My boyfriend always tells me how his grandmother made the best strawberry freezer jam in the world. He recently asked his mom for the recipe and that led us to go out and buy some Sure-Jell. He's been asking to make it for quite a while now, and we finally got some nice strawberries today! HOORAY!
This is basically the recipe for Sure-Jell's strawberry freezer jam, but I've modified the amounts so you can make it with just a pint of strawberries. A pint of strawberries will make enough to fill one quart mason jar or two pint jars.

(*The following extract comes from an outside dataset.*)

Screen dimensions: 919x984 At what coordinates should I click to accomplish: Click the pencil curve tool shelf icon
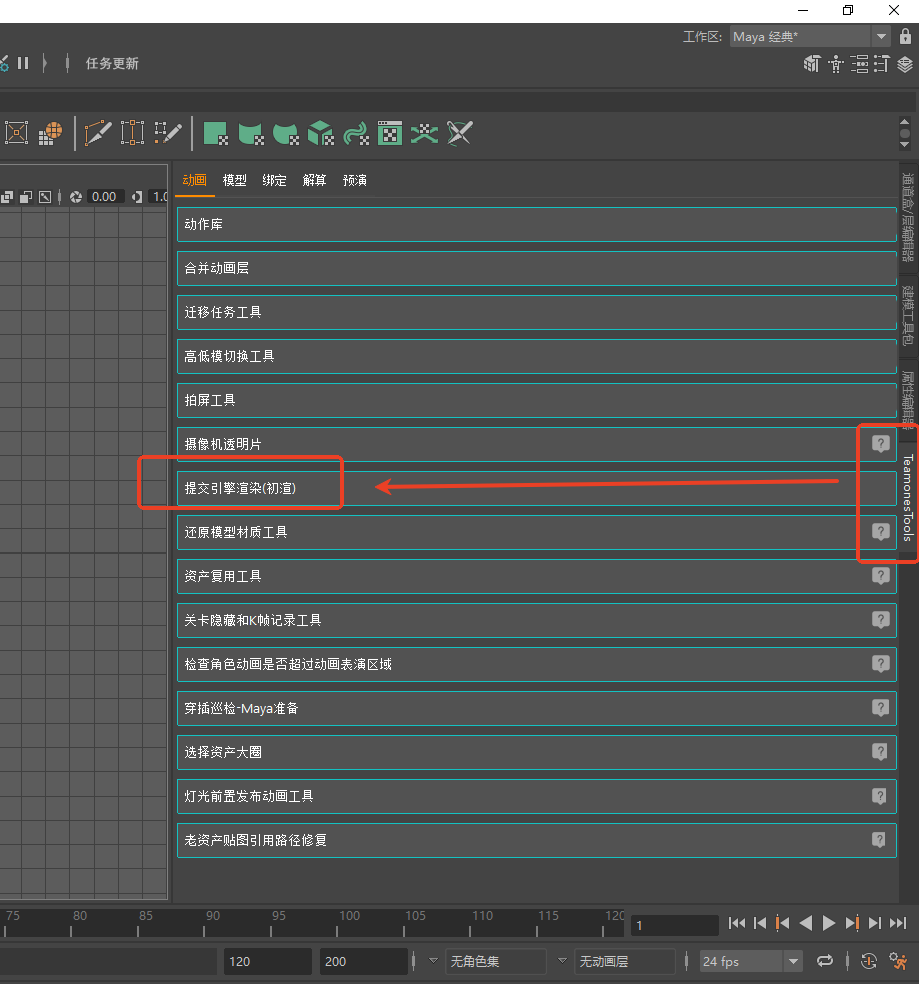(98, 133)
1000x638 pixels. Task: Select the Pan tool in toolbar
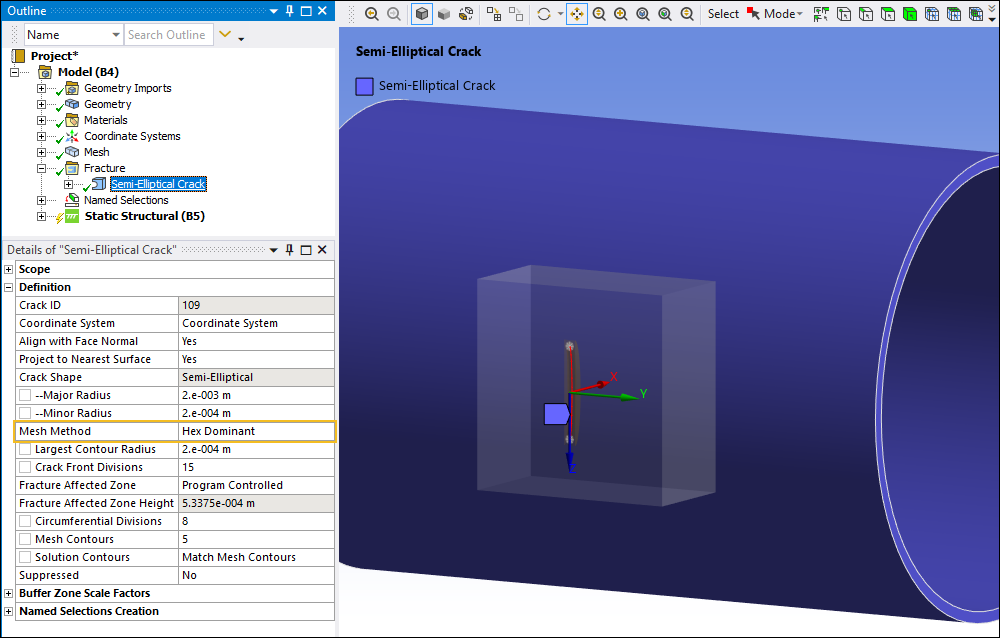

This strawberry freezer jam will last three weeks in the fridge and up to a year in the freezer.
Step 1: What You'll Need:
- 1 pint of strawberries
- 2 cups of sugar
- 3 oz water
- 2 tablespoons of sure-jell pectin
- a clean canning jars to put it in
- potato masher or big fork
If you've got two pints of strawberries, you can use a full pouch of sure-jell and 6 oz of water. I think next time I'm going to need to use two pints of strawberries and the full pouch - Tyler's already eaten over half of the jar of jam, and it's been maybe a week and a half. :P
Step 2: Clean and Mash the Berries
(Sure, you can use a food processor for this part, but then you have more dirty dishes and the jam loses a lot of texture.)
Once the berries are mashed, add in your sugar. If you've used two pints of strawberries, it's four cups - one pint of strawberries is two cups of sugar.
Mix in the sugar and let the strawberries and sugar sit for at least ten minutes.
Bring to a boil over medium heat, whisking the whole time to get rid of lumps. Keep it at a boil for one minute - whisk like crazy! Once the minute is up, take it off the heat.
It will be cloudy but not grainy. :)
Step 4: Combine the Pectin & Berries
The consistency should be like a light gel - it will cling to a spoon easily. :)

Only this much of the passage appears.